Naná Vasconcelos foi um dos grandes responsáveis pela valorização da cultura do baque virado em Pernambuco. Nos últimos 15 anos foi o responsável pela abertura do Carnaval de Recife, ocasião em que reunia pelo menos 500 batuqueiros de diversas nações para tocarem juntos em um vibrante e emocionante concerto.

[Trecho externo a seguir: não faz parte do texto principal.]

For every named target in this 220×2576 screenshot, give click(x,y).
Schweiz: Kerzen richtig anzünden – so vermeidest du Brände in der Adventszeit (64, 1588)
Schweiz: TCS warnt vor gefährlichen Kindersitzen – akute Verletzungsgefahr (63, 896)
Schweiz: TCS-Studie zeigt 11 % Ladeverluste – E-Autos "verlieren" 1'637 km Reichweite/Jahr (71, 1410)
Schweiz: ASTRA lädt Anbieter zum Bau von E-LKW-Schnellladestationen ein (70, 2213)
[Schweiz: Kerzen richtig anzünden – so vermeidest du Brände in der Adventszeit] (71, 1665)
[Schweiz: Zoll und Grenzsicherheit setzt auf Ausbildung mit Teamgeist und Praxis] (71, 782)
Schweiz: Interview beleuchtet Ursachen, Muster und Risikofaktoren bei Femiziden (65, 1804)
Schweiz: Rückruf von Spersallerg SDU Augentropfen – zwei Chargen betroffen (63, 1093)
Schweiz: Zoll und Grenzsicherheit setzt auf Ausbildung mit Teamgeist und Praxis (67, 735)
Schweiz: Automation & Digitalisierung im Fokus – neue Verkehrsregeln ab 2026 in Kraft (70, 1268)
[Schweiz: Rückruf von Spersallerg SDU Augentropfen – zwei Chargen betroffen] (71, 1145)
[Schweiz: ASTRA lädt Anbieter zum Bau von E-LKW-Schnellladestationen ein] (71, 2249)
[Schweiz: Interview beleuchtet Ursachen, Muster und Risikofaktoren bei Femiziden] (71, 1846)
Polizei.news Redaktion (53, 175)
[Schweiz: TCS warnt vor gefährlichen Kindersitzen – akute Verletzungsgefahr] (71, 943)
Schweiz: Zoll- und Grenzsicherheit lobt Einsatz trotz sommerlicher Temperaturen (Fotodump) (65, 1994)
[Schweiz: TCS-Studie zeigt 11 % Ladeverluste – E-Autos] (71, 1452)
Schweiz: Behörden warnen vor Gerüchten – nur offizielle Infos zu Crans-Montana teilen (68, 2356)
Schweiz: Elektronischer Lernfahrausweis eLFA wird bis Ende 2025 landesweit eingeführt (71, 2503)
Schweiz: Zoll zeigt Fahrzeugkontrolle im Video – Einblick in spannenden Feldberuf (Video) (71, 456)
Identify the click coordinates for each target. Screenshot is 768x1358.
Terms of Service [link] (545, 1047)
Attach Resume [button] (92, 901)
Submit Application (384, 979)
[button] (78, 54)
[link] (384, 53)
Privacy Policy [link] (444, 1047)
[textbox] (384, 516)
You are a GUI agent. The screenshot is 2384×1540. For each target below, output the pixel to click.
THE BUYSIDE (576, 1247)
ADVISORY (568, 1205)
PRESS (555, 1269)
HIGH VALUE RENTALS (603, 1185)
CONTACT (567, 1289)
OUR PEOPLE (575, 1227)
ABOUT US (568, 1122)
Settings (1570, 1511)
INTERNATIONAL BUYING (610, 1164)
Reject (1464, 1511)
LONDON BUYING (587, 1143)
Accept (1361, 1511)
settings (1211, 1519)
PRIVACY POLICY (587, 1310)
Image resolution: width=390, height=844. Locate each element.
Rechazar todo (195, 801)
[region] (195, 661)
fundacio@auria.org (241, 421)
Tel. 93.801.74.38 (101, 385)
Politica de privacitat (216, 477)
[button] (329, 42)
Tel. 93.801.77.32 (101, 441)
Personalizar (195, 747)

Em Brasília, a deputada Luciana Santos (PCdoB-PE) prestou sua homenagem ao músico e amigo. “Naná, além de grande músico, é um ícone da cultura pernambucana. Ativista cultural reconhecido internacionalmente, grande defensor das tradições e raízes da cultura brasileira. É uma imensa perda. Naná Vasconcelos nos deixa um legado que atravessará os tempos e, certamente, não deixará nosso povo órfão de suas pesquisas, de suas invenções musicais, de seus sons, de seus tambores sublimes.”

A presidenta Dilma Rousseff divulgou uma nota lamentando a morte do percussionista. Ela disse que recebeu a notícia com grande tristeza e o classificou como um dos maiores músicos da história brasileira, sendo eleito o melhor do mundo em oito ocasiões. “Seu engajamento social atestou a importância da música como incentivo à inclusão, à educação e à cultura. O país perde hoje um grande brasileiro, mas seu talento e criatividade permanecerão como grande legado de nossa história.”

O ministro da Cultura, Juca Ferreira, disse em nota que “Naná Vasconcelos nos ensinou a ouvir o Brasil. Nos trouxe de volta um país profundo, refugiado em nossas memórias de infância. Toda a sua obra como artista está impregnada de referências que são parte essencial do nosso modo de ser e de sentir”.

Artistas como Caetano Veloso, Elba Ramalho, Lenine e Vanessa da Mata se pronunciaram nas redes sociais. “Tocam os tambores celestes para receber o rei”, escreveu Arnaldo Antunes em seu Twitter. Milhares de postagens na rede, entre famosos e anônimos, descrevem Naná como gênio, mestre e lenda da música brasileira.

Uma trajetória irretocável

Percussionista de renome internacional, ainda em 1969 se tornou o preferido de grandes nomes da MPB, como Milton Nascimento, Jards Macalé, Luiz Eça e a Sagrada Família, Som Imaginário, Gal Costa e Os Mutantes. Já tocou com celebridades como Miles Davis, Dom Cherry, Theloníus Monk, Jean-Luc Ponty, B.B. King, Gato Barbieri, Mongo Santamaría, Talking Heads, Pat Metheny.

Inventivo e criativo se notabilizou pela afinidade com o berimbau. Ao vê-lo tocando este instrumento, o argentino Gato Barbieri convidou Naná para participar das trilhas que compunha para os filmes Pindorama, de Arnaldo Jabor, e Minha namorada, de Zelito Viana. Com Barbieri, Naná ganharia o mundo, mas antes gravou, na Argentina, um LP intitulado El incredible Naná com Augustin Perreyra Lucena.

Do Rio de Janeiro, foi em 1970 morar no exterior. Primeiro na França, depois em Nova York, de onde passaria a administrar sua carreira de músico internacional. Com mais de 35 anos gravando e tocando em vários lugares do mundo, Naná Vasconcelos ganhou muitos prêmios, entre os quais oito Grammy. Foi eleito oito vezes o melhor percussionista do mundo pela revista americana especializada em jazz Down Beat e em 2013, recebeu a Ordem do Mérito Cultural (OMC), na categoria Grã Cruz.

A obra de Naná foi propagada e respeitada dentro e fora do Brasil. Ele fez parte do grupo Jazz Codona, com o qual lançou três discos. Chegou a gravar com B.B King, com o violinista francês Jean-Luc Ponty e com a banda Talking Heads, liderada por David Byrne, um dos grupos precursores do movimento new wave. Nacionalmente, ele participou de álbuns de Milton Nascimento, Caetano Veloso, Marisa Monte e Mundo Livre S/A.

Em seu último Carnaval, em fevereiro de 2016, o percussionista dividiu o palco com o Clube Carnavalesco Misto Pão Duro, grupo centenário homenageado no carnaval do Recife, com o Maracatu Nação Porto Rico, também celebrado, e com os cantores Lenine e Sara Tavares, de Cabo Verde.